Wednesday, January 04, 2012

Dear Anonymous Facebooker

Dear Anonymous Facebooker,

I saw your post today. The one about believing in Jesus Christ and challenging other believers to put the same post on their wall.  You said Jesus said he would deny us in front of God, if we deny him in front of our “peers.”  It’s a simple test, you said. If you are not afraid, then re-post.
You probably don’t know this—probably you had no desire to have this effect on me--but your post makes me want to do the opposite.  Because it inspires guilt and fear in me, a lover of Jesus who gets by in the world because of and out of the conversations I have with him daily: the questions and answers and simple moments of divine presence felt.  Yet, Jesus never told me—he didn’t, I promise—to copy and paste your status up on my Facebook page.

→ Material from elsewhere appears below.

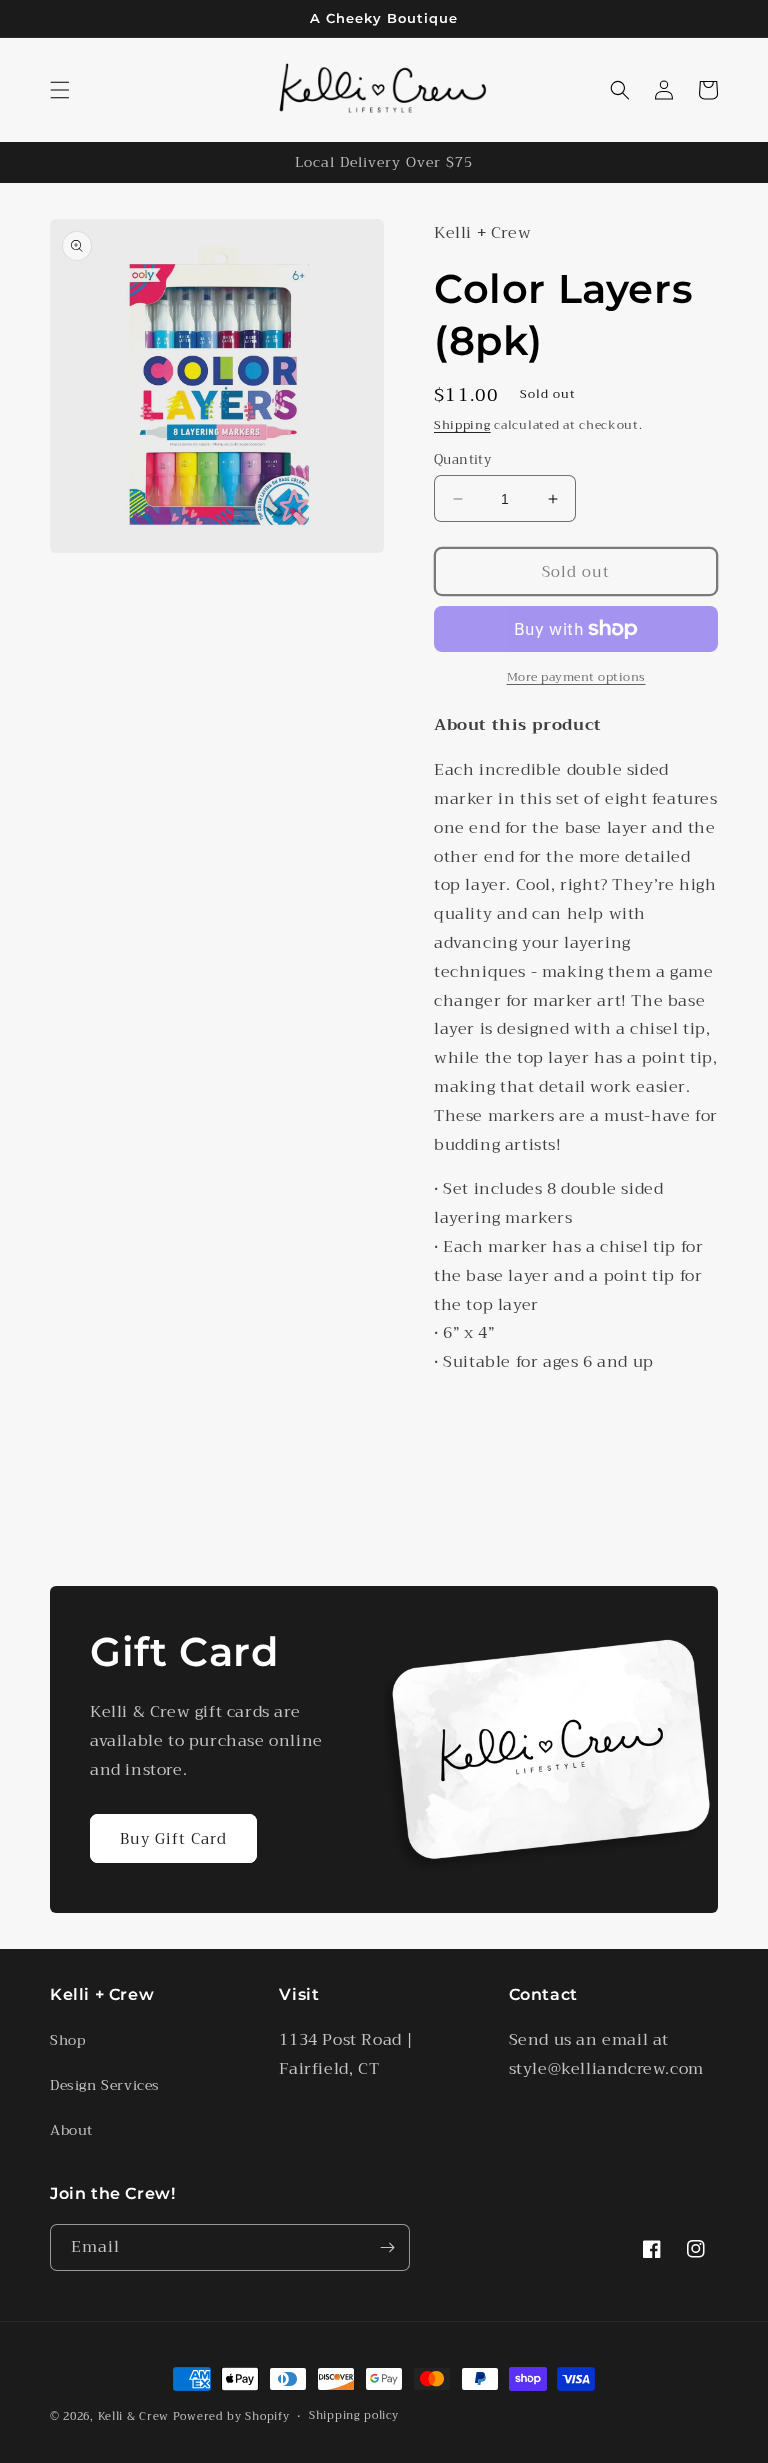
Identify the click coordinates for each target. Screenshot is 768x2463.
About (71, 2130)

And I wonder at the audacity of a mere human trying to boil down a relationship with divinity (and everyone’s afterlife statuses-to-be) to whether one hits cntrol-c followed by cntrl-v on a keyboard. It seems so black and white. So cut and dried. So harsh, really. Do this, or else. Or else—what? Damnation? Eternal Punishment? Separation from God for eternity?

Because that’s the kind of God you believe in. The kind that is upstairs devising tests by which he can damn us all quickly. Hey—using Facebook for the job is so efficient. All he has to do is count.

Do you remember that Peter denied Christ three times and yet. Yet, Peter was also martyred for his love for Christ, crucified upside down. Because of love. For Christ.
Anonymous Facebooker, I want to introduce you to wiggle room. If you peer into the economy of Christ’s kingdom, I believe you’ll find an X factor,  so that a man like Peter, who denied him three times, and then testified for Christ, died for the sake of that testimony, is welcomed by Christ—not denied by him. The X factor: can we call it grace? Grace that doesn’t damn us to hell the second, the moment, we speak or don’t speak, act or don’t act, put your stupid status on our FB page or not.  Because there are a hundred times a week I speak or don’t, act or don’t, and yet I know this grace that looks at the whole picture of my heart, grace that gives me an opportunity to be in process, to make mistakes and recover, to arrive at my own understanding and final revelation of divinity or not divinity in my life.

Maybe I don't sound very gracious toward you. I'm sorry. I need to take deep breaths and back away slowly when I see status updates like yours. I have to write an entry like this over the span of a week because I'm trying to make it come out not-too angry. I'm working on telling the truth as I see it, with love.

And here's my bottom line: God’s not riding Zuckerberg’s coattails..  




3 comments:

Cathy Adams said...

So well put and lovingly conveyed. I delete these types of emails all the time for pretty much the reasons you stated; unfortunately, my reactions often involve a bit of resentment at the naive audacity of the sender. Your words will help me to temper that as I hit delete when I receive the next one. Blessings.

Kate said...

Heather, you told me you were "only" writing blog posts. So be it. Your blog posts are flash essays. You rock my friend. And I WILL post that as my facebook status and forward it to 17.3 friends in the next five minutes.

Jennifer Leavy said...

I love you Heather. You speak the truth and I can see it WAS done in love. I have felt the same way about these posts and emails that I have gotten and have simply just deleted because that is not the God I serve. I am so grateful for Grace and the love God has shown me and I cannot imagine my not posting a mindless message is the same as not being Christ to our neighbor. Keep writing in truth and in love.